Da saß ich also und beobachtete und beobachtete gebannt von der Alltäglichkeit mit der man hier mit dem Tod umgeht. Neben dem Scheiterhaufen badet ein Wasserbüffel im Ganges, ein paar Meter weiter flussabwärts wäscht ein andere seine Kleidung und nimmt selbst ein Bad. Im Hintergrund hört man die Kinder lärmend Kricket spielen und ins Wasser hüpfen. Spätestens hier wird einem bewusst, wie untrennbar Leben und Tod miteinander verbunden sind.
Ein kleiner Junge verkaufte Schälchen aus Blättern mit Blumen und einer selbstgemachten Kerze in einem winzigen Tongefäß. Man kann damit Gebete oder Wünsche auf dem Ganges losschicken. Besonders vor Sonnenaufgang oder in der späten Abenddämmerung schwimmen viele dieser Blumen-Kerzen-Schiffchen auf dem Wasser und geben dem Ganzen noch einmal eine besondere Stimmung, die ich auch mit noch so vielen Worten nicht beschreiben könnte.
Send a candle with a wish on the Ganges... I wish this child would have a save home and a loving mum...
Varanasi gilt als Stadt des Gottes Shiva (= Oberster Herr der Welt), weshalb jeden Abend zu seinen Ehren ein festlicher Tanz veranstaltet wird.
Am nächsten Morgen machte ich mit einigen anderen eine Bootstour am Ganges von wo aus man das Geschehen an den Ghats in der Morgendämmerung besonders schön beobachten konnte...
... während über dem Fluss langsam die Sonne in die Höhe stieg.
Kaum war die Sonne erst einmal aufgegangen, wurde es entlang der Wasserfront unerträglich heiß, wogegen es in den schmalen Gassen der Stadt zwar heiß aber ein klein wenig erträglicher war.
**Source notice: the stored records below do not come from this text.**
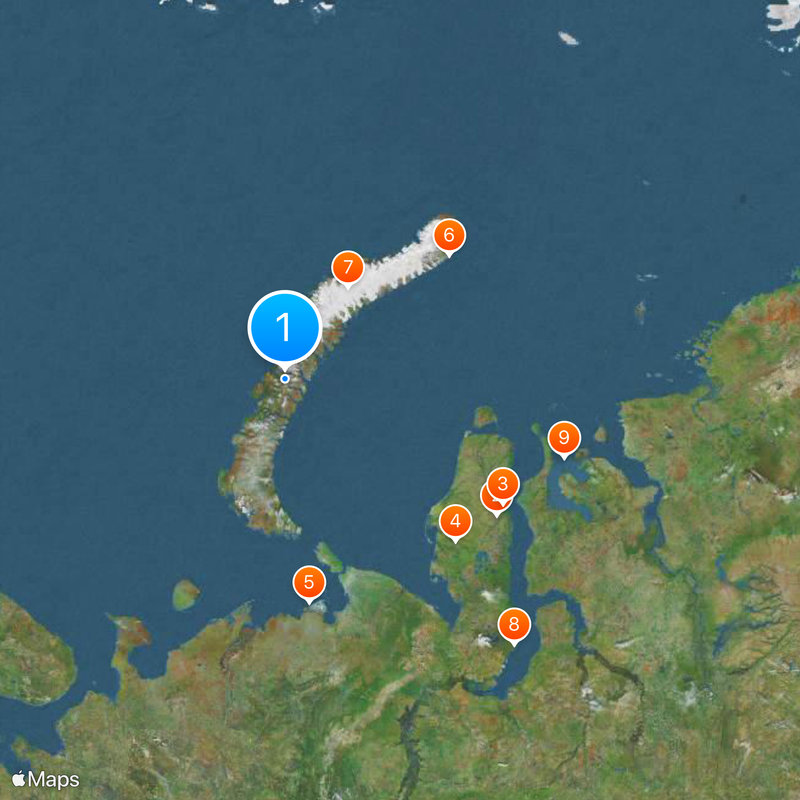Open the Apple Maps attribution link

(46, 779)
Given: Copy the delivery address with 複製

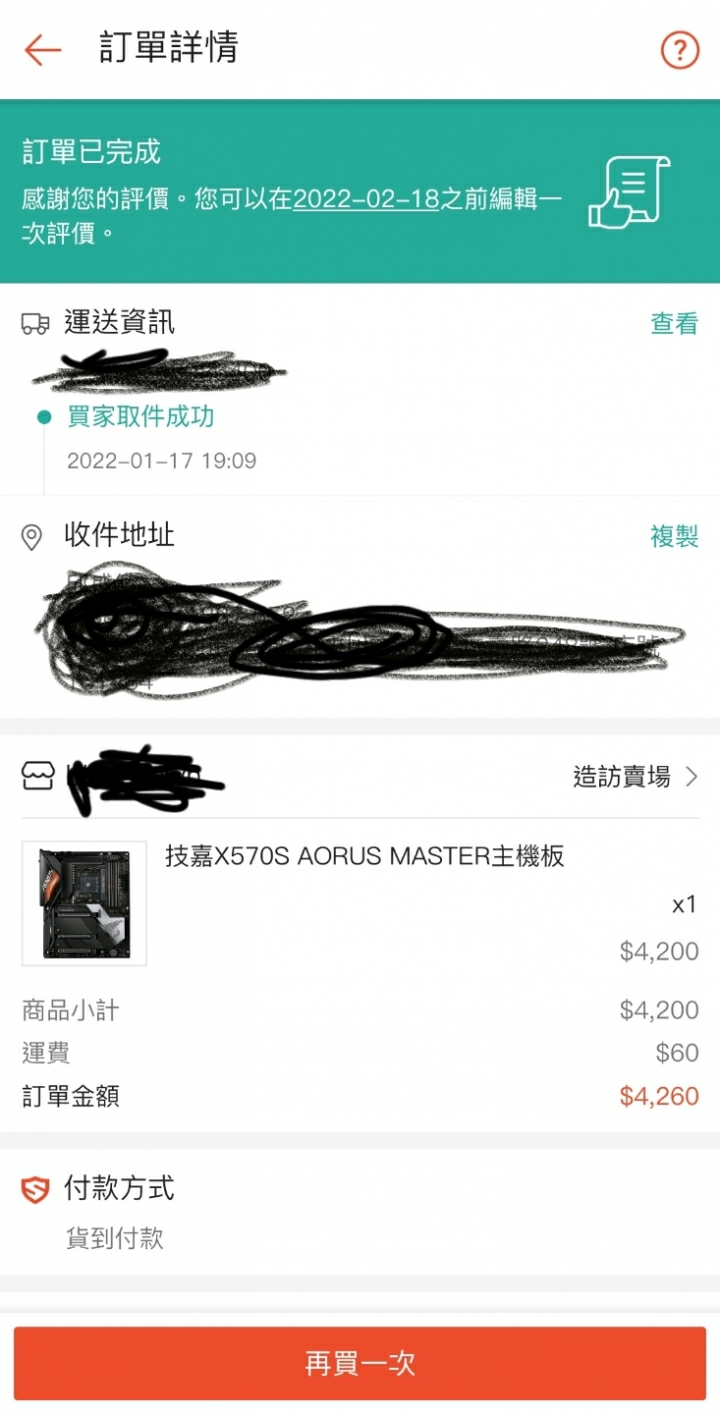Looking at the screenshot, I should coord(674,537).
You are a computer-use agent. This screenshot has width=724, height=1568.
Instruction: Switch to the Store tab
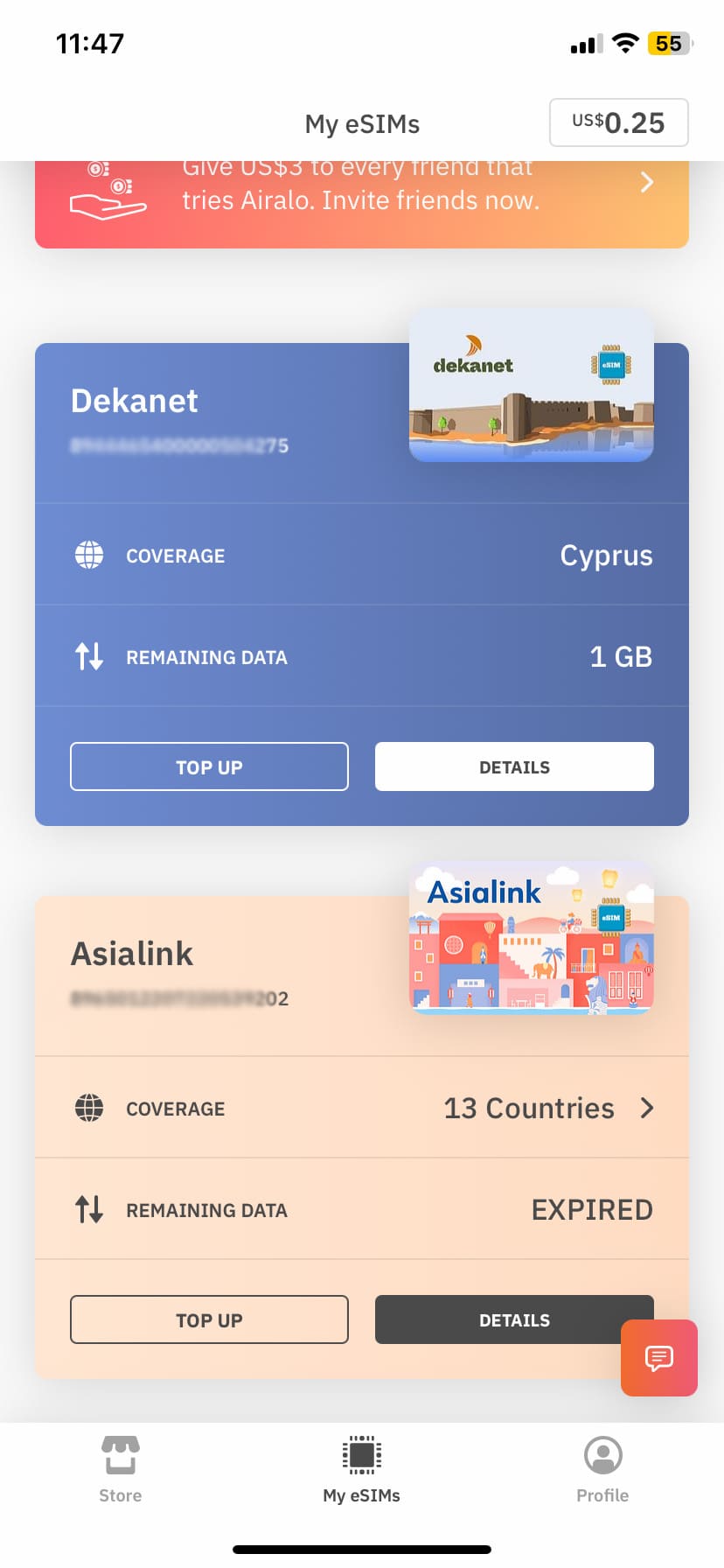pos(121,1470)
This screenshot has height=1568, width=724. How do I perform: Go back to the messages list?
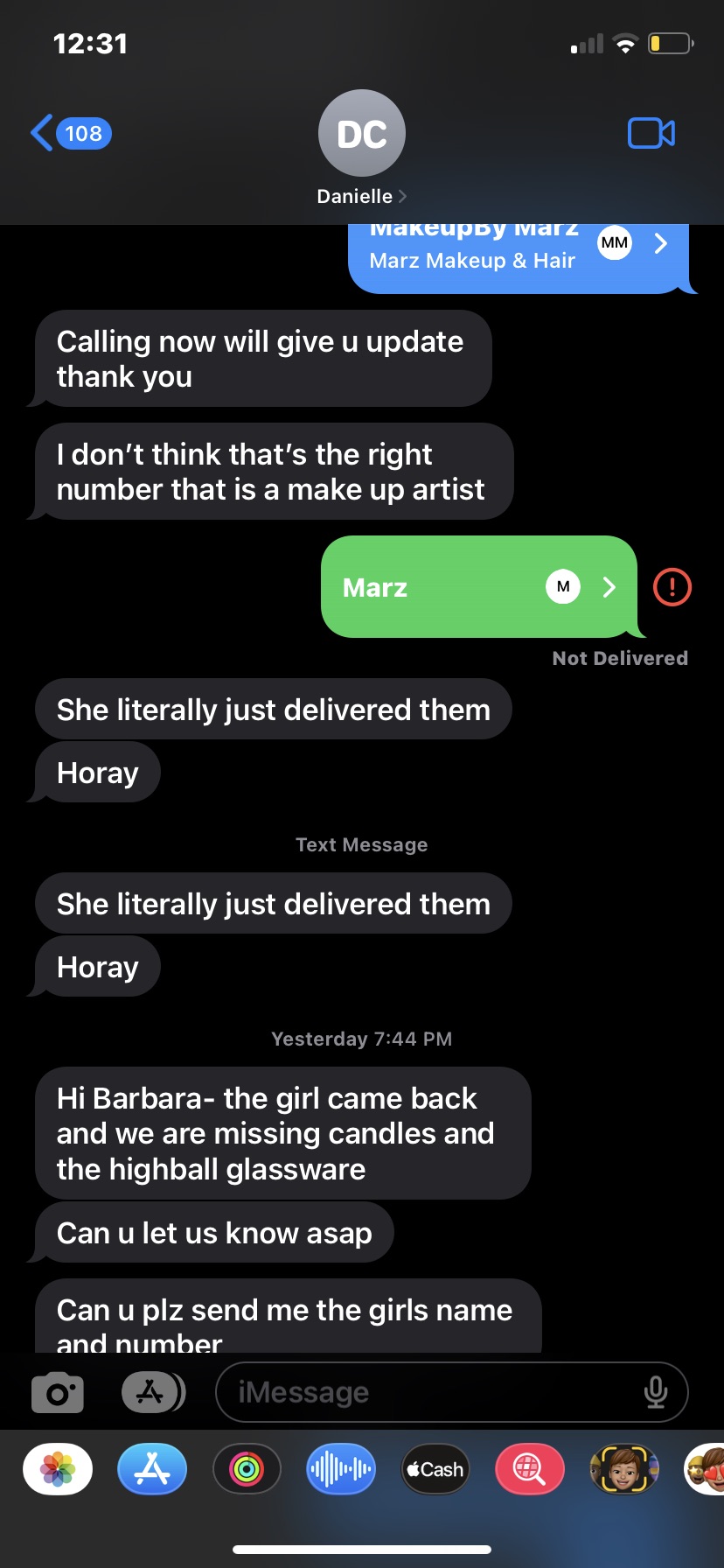click(70, 133)
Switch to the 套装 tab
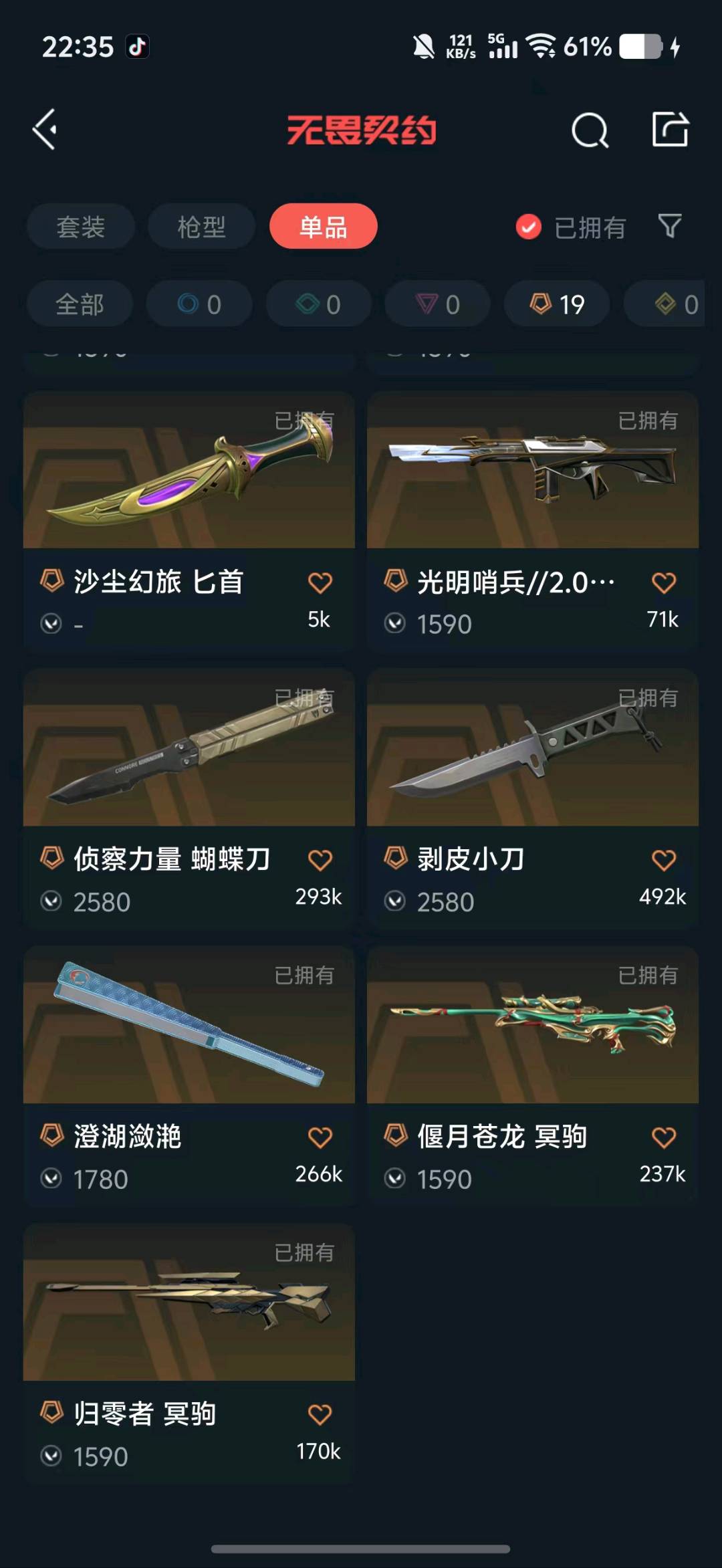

Der Wasserkonsum dieser Tage belief sich so oder so pro Person auf etwa 6-8 Liter. Ohne 1,5 Liter Wasserflasche ging man nirgendwo hin und wenn diese leer war, so musste so rasch als möglich für Nachschub gesorgt werden. Die Frage nach dem WC stellte sich maximal einmal täglich, alles andere wurde restlos über die Haut abgegeben. Dies alles und noch viel mehr läßt heilige Männer jedoch völlig kalt, sie scheinen entspannt und der Welt der menschlichen Bedürfnisse und Leiden weitestgehend schon "entschwebt".
Noch einmal entlang der Ghats dem Fluss aufwärts wollte ich gehen, um die am Morgen frisch gewaschenen Saris auf den Treppen zum Trocknen in der Sonne zu sehen.
Bald aber schon flüchtete ich vor der Hitze endgültig in die engen Gassen. Diesmal war ich vom Zentrum (Dashashwamedh Ghat) relativ weit entfernt und stellte fest, dass hier oberhalb des Harishchandra Ghat alles viel natürlicher schien. Die Menschen waren entspannter und freundlicher und viel weniger aufdringlich. Hier fühlte ich mich richtig wohl und konnte sogar die Hitze leichter hinnehmen als in den touristischeren Gebieten, wo man beinahe von verkaufswütigen Händlern verfolgt wurde.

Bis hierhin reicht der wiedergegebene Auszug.